Écrit par Dana Klein Borkow
Réalisé par Roger Christiansen
Transcrit par Coffee Mug , Eleonora et Vanessa
Traduit par Guillaume Martin
Rachel: You know, I’m thinking about letting Emma have her first cookie.
Joey: Her first cookie? She has cookies all the time!
Rachel: I’ve never given her a cookie. Have you?
Joey: No! No... and, for the record, I’ve also never given her a frosting from a can!
Monica: Hey Rach, the adoption agency needs letters of recommendation and we were wondering if you would write one for us.
Rachel: Of course, I’d be honored!
Monica: Thank you!
(Joey looks at them, disappointed about their decision)
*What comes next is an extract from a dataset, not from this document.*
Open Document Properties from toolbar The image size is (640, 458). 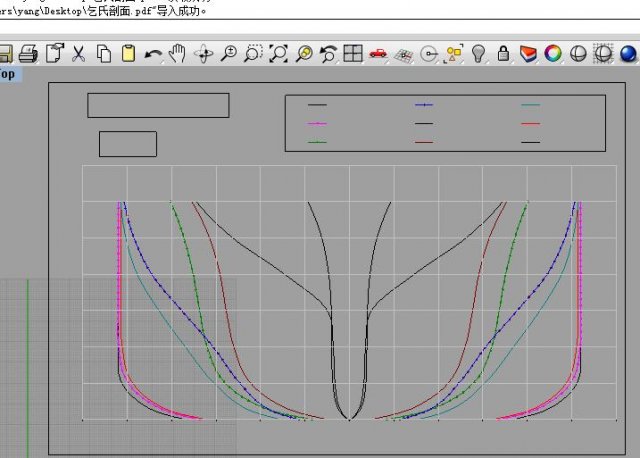click(x=55, y=54)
Joey: U-U-Um, I think there’s been an oversight.
Chandler: Joey, we would’ve asked you, we just thought you wouldn’t be interested.
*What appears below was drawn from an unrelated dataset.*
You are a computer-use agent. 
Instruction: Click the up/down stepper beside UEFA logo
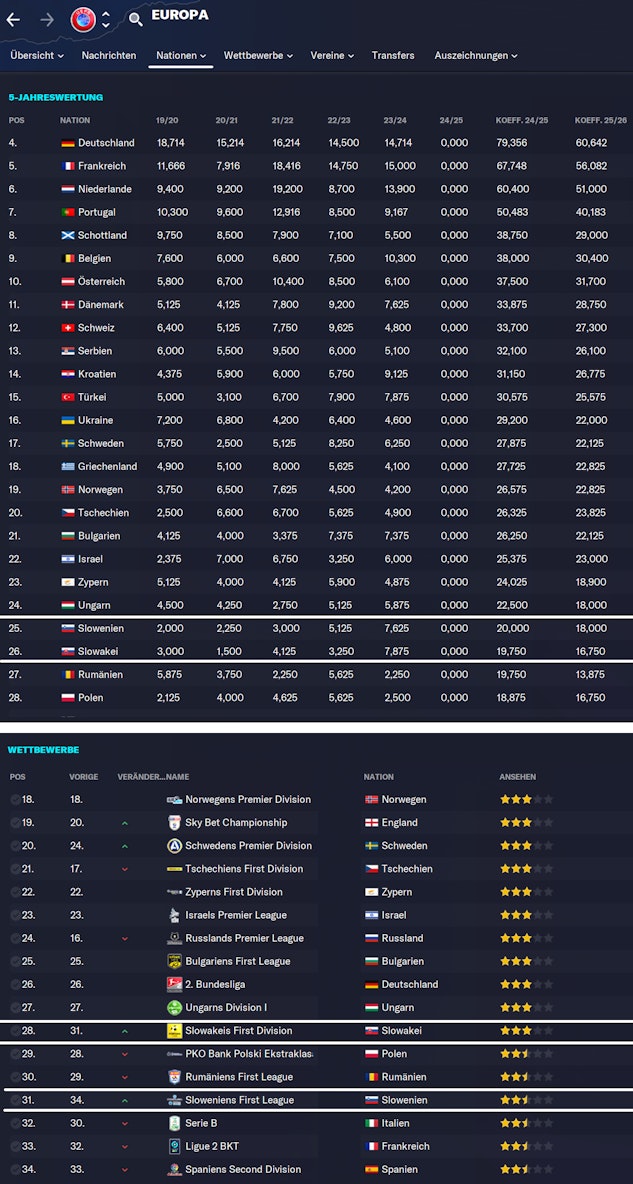click(106, 19)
Monica: Yeah, it’s just we don’t think of you as really being so much "with the words".
Joey: Whoo-weh hey weh-hey whoo hey!!
Monica: Clearly we were wrong.
Joey: I gotta a lot of nice stuff to say about you guys, ok? And I know how much you wanna have a baby, you know, and I would love to help you get one.
Monica: You know what? Then, Joey, we want you to do it.
Joey: Thank you! Alright, let me see how I’m gonna start... "Dear baby adoption decider people..."
Chandler: So excited about your letter!
All: Hey Phoebe!
Monica: Wow! Don’t you look nice?!
Phoebe: Yes, I do! Today is Mike and my one-year anniversary.
Rachel: OH! What’s it the anniversary of? Your first date, your first kiss, first time you had sex...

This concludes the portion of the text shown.